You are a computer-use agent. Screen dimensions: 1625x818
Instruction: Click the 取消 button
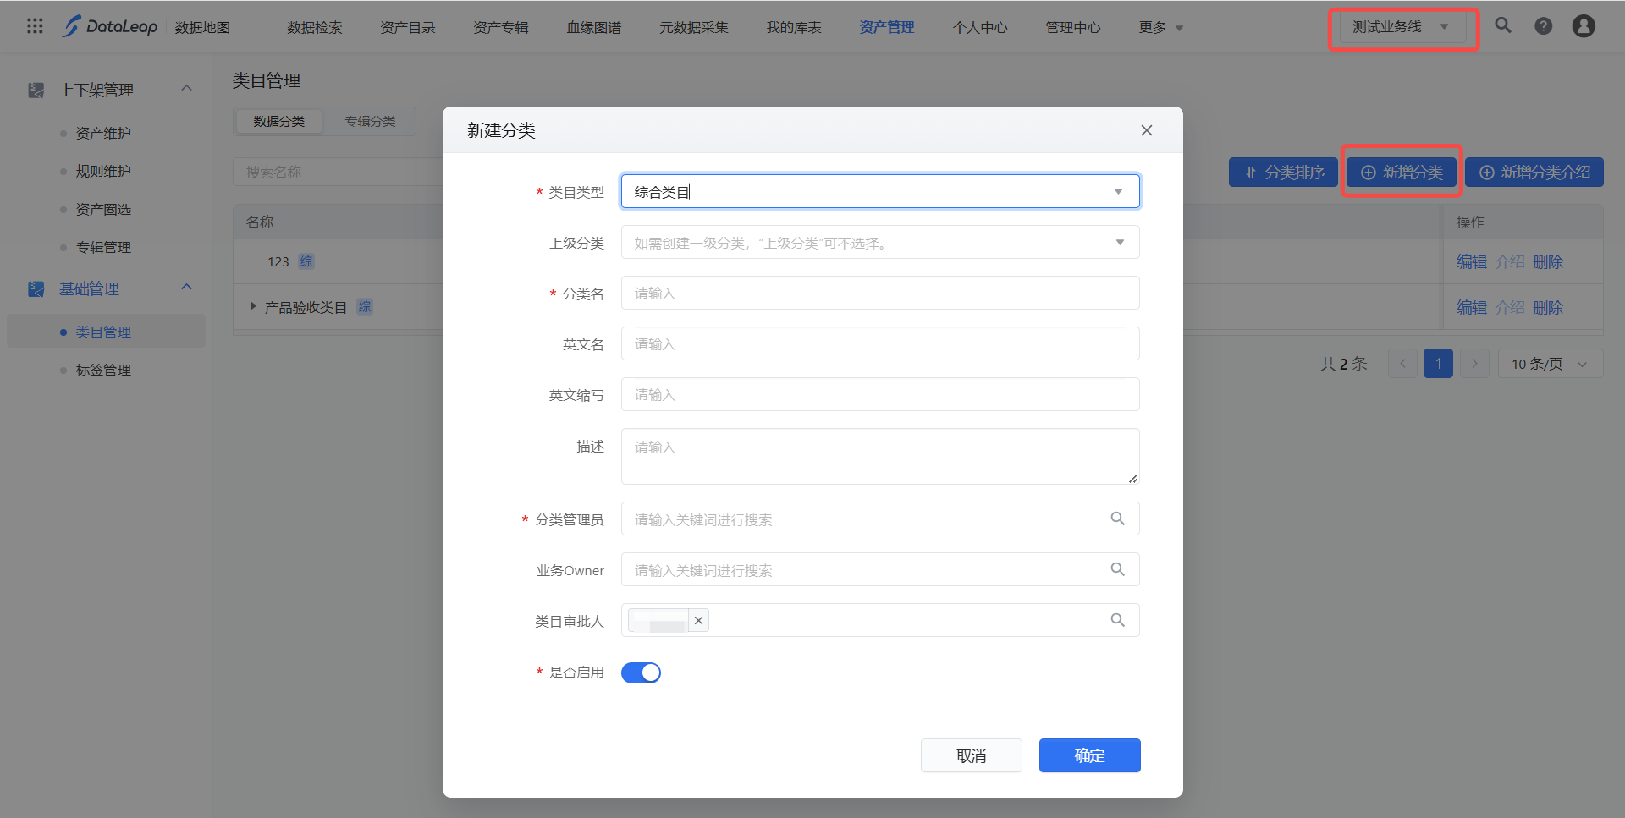tap(971, 755)
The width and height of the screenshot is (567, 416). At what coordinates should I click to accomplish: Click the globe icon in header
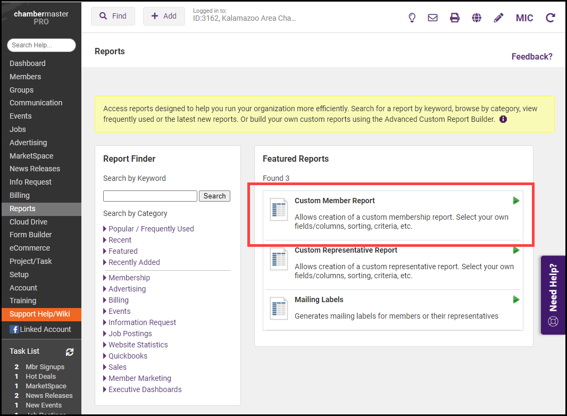(477, 18)
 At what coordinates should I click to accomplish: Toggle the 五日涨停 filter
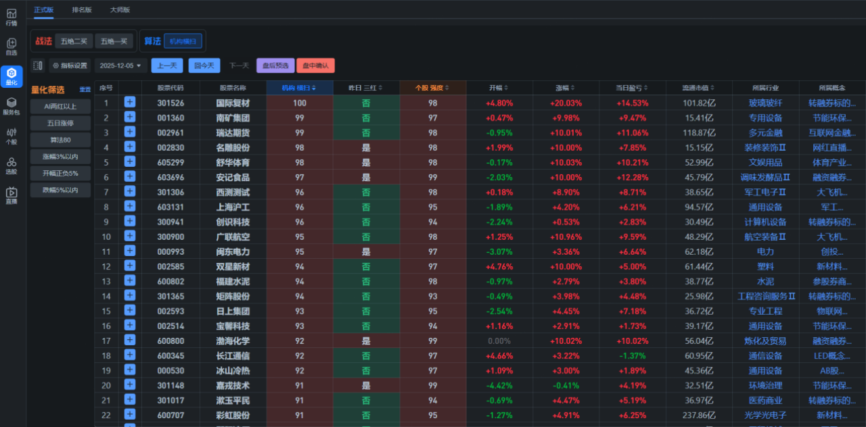pyautogui.click(x=60, y=123)
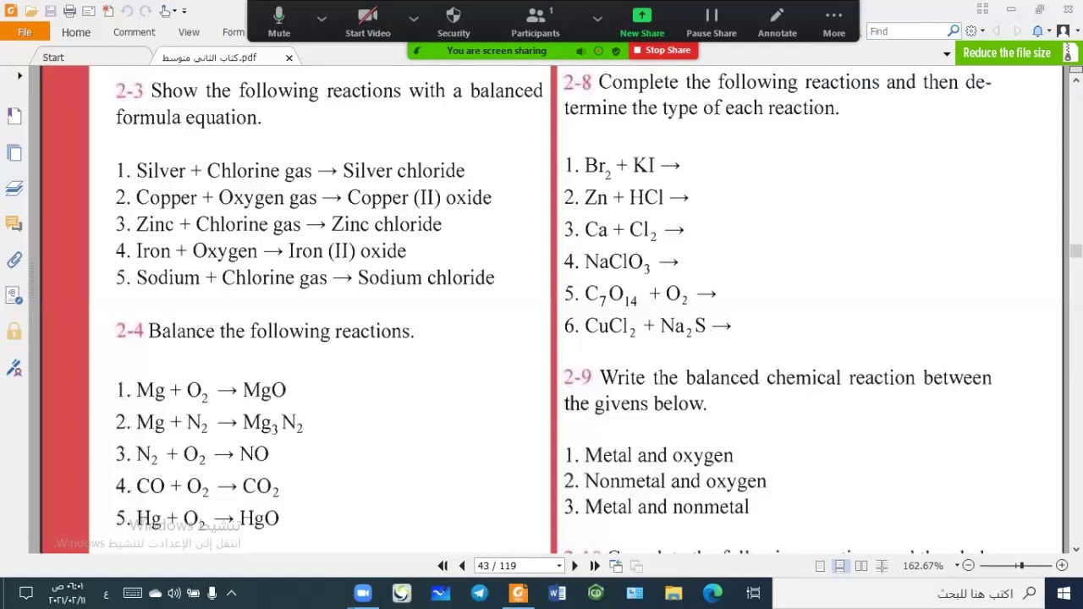This screenshot has height=609, width=1083.
Task: Open the Zoom Security options
Action: [x=454, y=22]
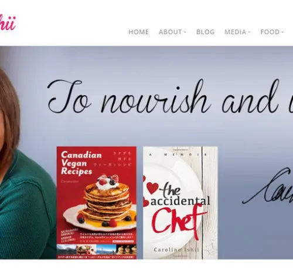Expand the caret beside MEDIA
The width and height of the screenshot is (293, 268).
tap(249, 32)
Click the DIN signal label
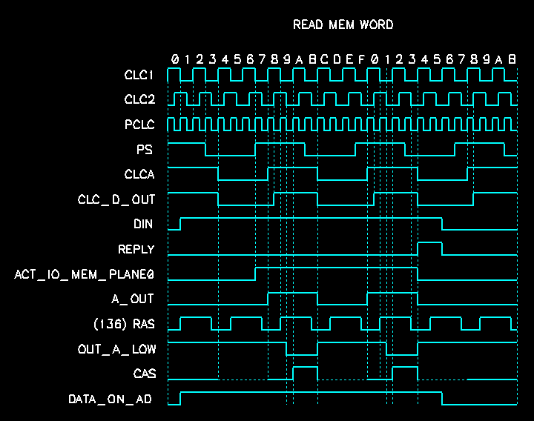534x421 pixels. (x=143, y=224)
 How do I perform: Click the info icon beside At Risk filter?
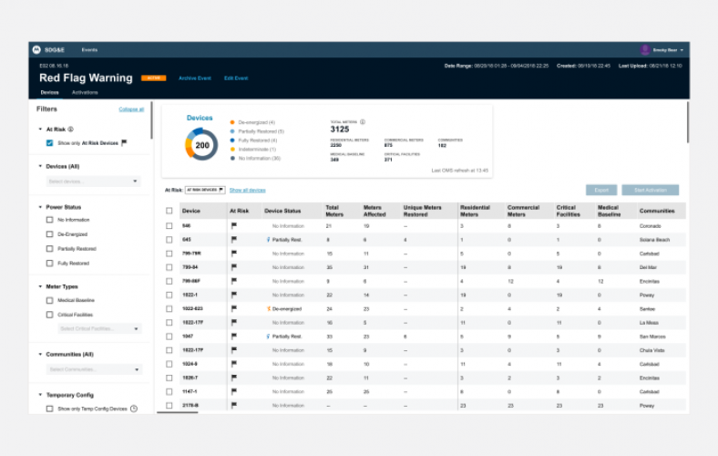(x=71, y=130)
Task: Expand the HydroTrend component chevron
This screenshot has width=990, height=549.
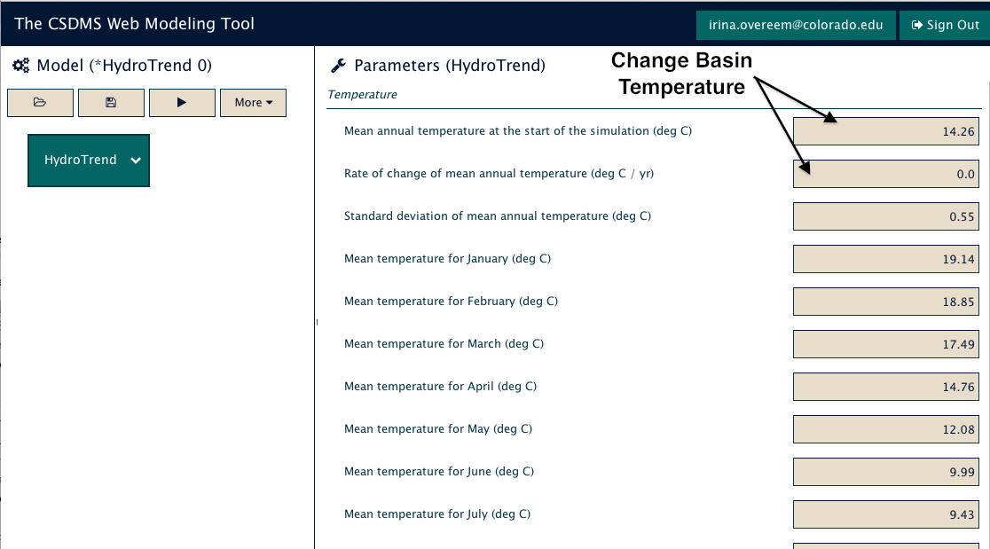Action: pyautogui.click(x=136, y=161)
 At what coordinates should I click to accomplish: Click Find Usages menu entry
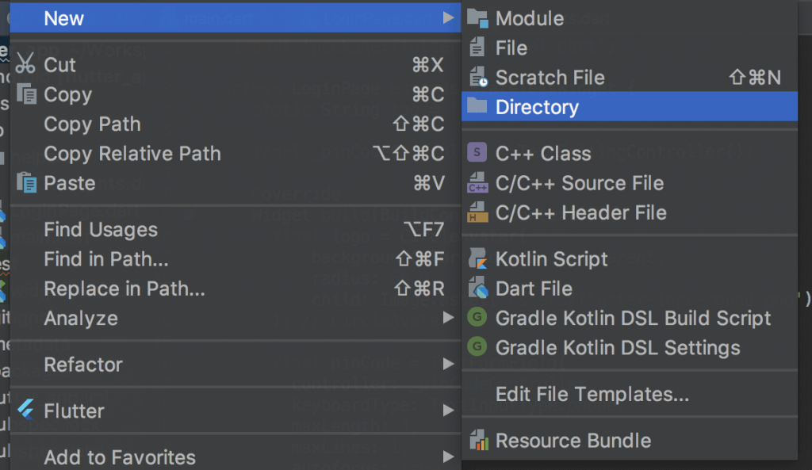click(101, 229)
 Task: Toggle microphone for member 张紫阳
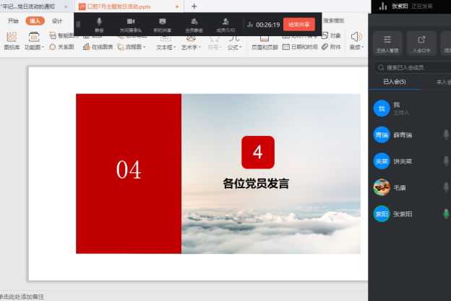coord(446,213)
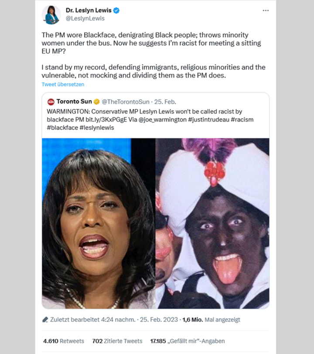Open the left photo in quoted tweet
Screen dimensions: 314x354
(x=99, y=223)
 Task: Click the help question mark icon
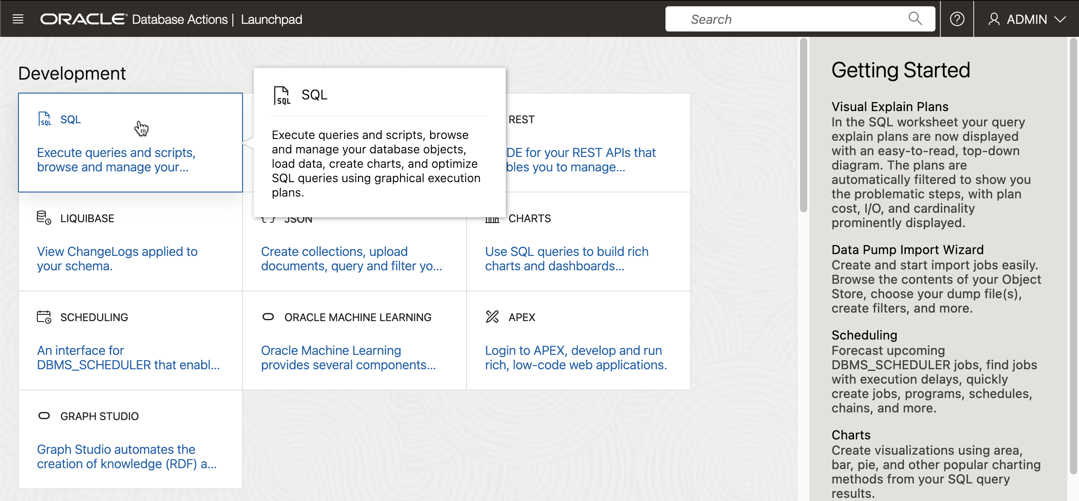pos(957,19)
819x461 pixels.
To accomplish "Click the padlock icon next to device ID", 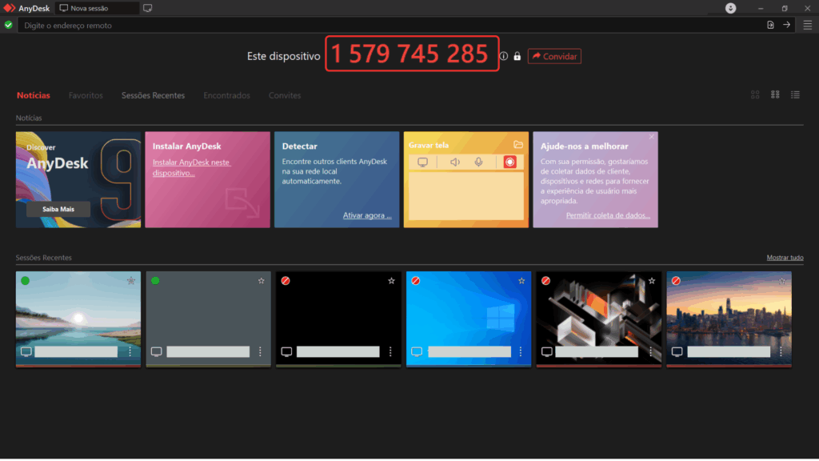I will click(517, 56).

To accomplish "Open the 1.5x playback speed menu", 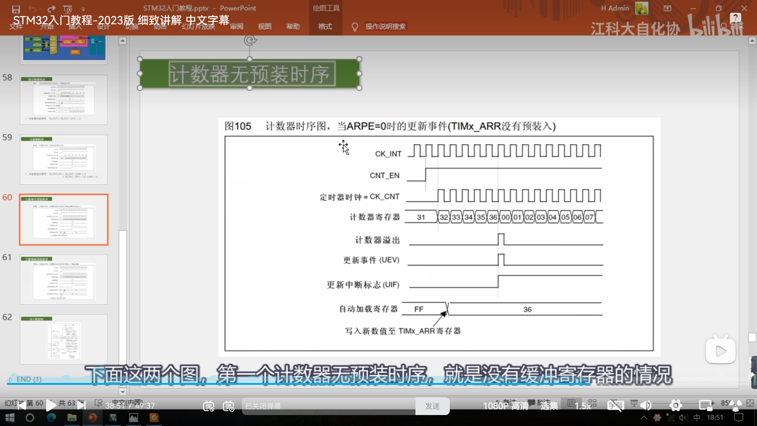I will [583, 406].
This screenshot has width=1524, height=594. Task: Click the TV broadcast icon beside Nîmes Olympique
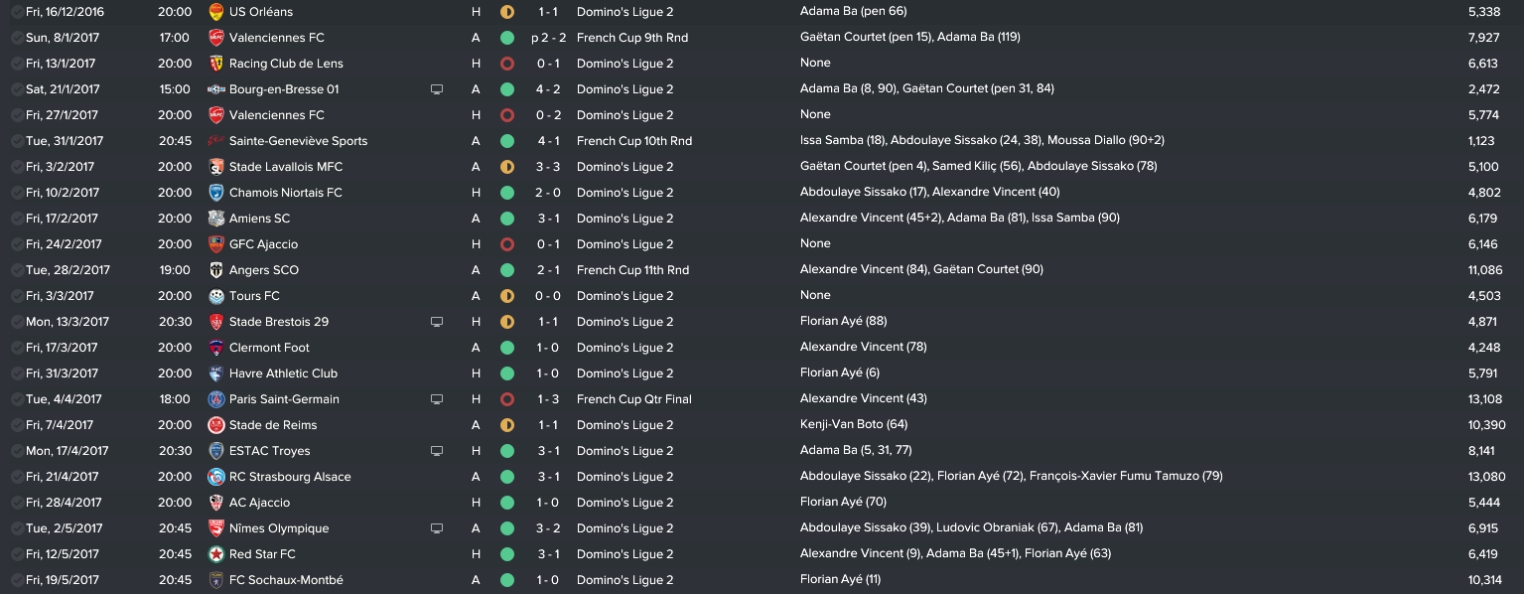coord(436,528)
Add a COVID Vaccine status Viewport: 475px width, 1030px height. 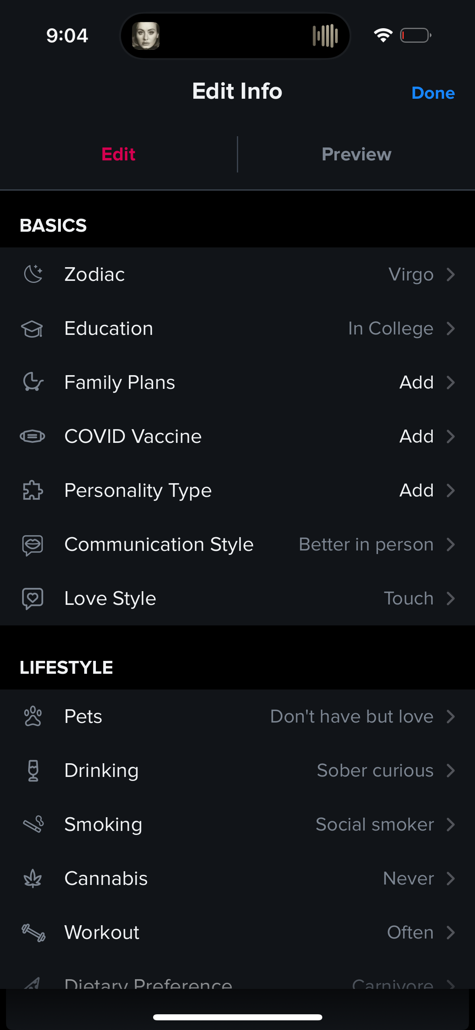[416, 436]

**What you have to do**
Reproduce the data starting at the line containing "The width and height of the screenshot is (567, 416)." and ending at the line containing "tap(249, 32)", swapping "globe" for "world" and changing nothing else. Omit the pictures from your answer.

**Finished exercise**
The width and height of the screenshot is (567, 416). At what coordinates should I click to accomplish: Click the world icon in header
(477, 18)
 At what coordinates should I click to accomplish: Toggle the 五日涨停 filter
pyautogui.click(x=60, y=123)
This screenshot has height=609, width=1083.
Task: Open the Zoom Security options
Action: [x=454, y=22]
Expand the caret beside MEDIA
The width and height of the screenshot is (293, 268).
tap(249, 32)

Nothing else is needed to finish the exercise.